From 1997 to 2015: Comparing a pre-Celtic Tiger liquidation to recession company busts

The sale of Clerys with the loss of almost 500 jobs last week serves as an uncomfortable reminder of just how vulnerable workers are when a company ceases to exist.

THE DEMISE OF the Celtic Tiger has affected a huge amount of peoples’ lives in Ireland, something the recent sale and liquidation of Clerys in Dublin serves as a harsh reminder of.

The list of well known companies going to the wall keeps on being added to in Ireland: Vita Cortex, La Senza, Paris Bakery, HMV (since brought back from the dead by restructuring specialists Hilco Capital), Game, and now Clerys.

All household names. All gone.

The circumstances in all these cases are strikingly similar – in every instance the actual blow is delivered out of the blue, with staff left to pick up the pieces.

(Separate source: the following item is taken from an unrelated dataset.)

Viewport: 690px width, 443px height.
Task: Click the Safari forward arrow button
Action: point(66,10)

But what’s it like to go through a liquidation?

“It’s absolutely devastating,” Tara Keane told TheJournal.ie.

Tara worked for lingerie store La Senza when it was liquidated suddenly by KPMG (the same firm behind the winding up of both IBRC and Clerys incidentally) in 2012.

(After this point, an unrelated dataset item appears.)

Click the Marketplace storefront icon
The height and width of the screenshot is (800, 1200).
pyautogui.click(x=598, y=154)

La Senza Sit Ins Job Losses The La Senza sit-in, January 2012 Laura Hutton / Photocall Ireland Laura Hutton / Photocall Ireland / Photocall Ireland

“For us, we weren’t even told until after it had happened, we got a phone call from England to tell us, so there was no face to face at all,” she says.

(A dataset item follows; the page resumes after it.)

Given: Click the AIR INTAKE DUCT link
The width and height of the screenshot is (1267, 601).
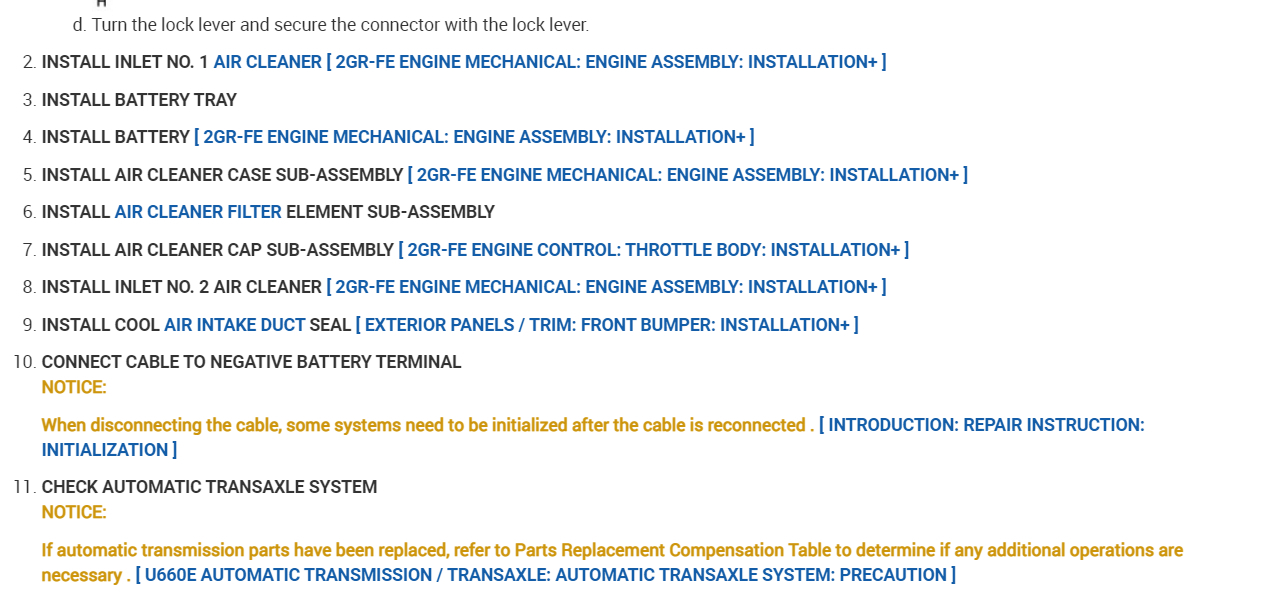Looking at the screenshot, I should pos(234,325).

We had a sit in that lasted a week in January, but in the end we just got our statutory entitlements.
That’s a double kick in the teeth really because the liquidators just end up claiming statutory redundancy back from the government anyway, so in effect you’re funding your own redundancy.

It was ever thus. Liquidations are not a phenomenon confined to just the post-Tiger years.

Eddie O’Carroll went through the Bell Lines liquidation of 1997 as an employee.

The Dutch shipping company was wound up in the High Court in July of that year, with the company citing “Waterford terminal failures” and “channel tunnel competition” as the reasons for their demise.

“At the time no-one in Ireland had a good job, so I considered myself lucky, I loved what I did,” he told TheJournal.ie.

The company had about 200 employees in Ireland when it was liquidated suddenly following a period of examinership.

Those who were to stay on following the process had already been given their titles and roles, that was Monday, by Wednesday we knew the company was going to go.

bell Harwich and Overcourt Harwich and Overcourt

Proof that redundancy-related farragoes are not confined to recent times, the employees at Bell eventually emerged with half a week’s salary for every year worked, about a month’s wages for Eddie after 24 years service.

“I would see the whole experience as a cynical exercise on behalf of those who bought the company,” he said.

At the time we were the biggest shipping company in Western Europe – there’s no doubt in my mind that company could have been saved if the will was there.
Whatever about me, the hauliers and owner-drivers who worked for Bell, the people in the background – they were essentially left with nothing.
For me, I immediately looked to set up my own business, so I was on a high of sorts when the liquidation happened. That was July. It wasn’t until Christmas that the horribleness of the situation really hit me.
It even happened when there was a general election on, which meant that no politician wanted to touch the situation for fear of jeopardising their seat.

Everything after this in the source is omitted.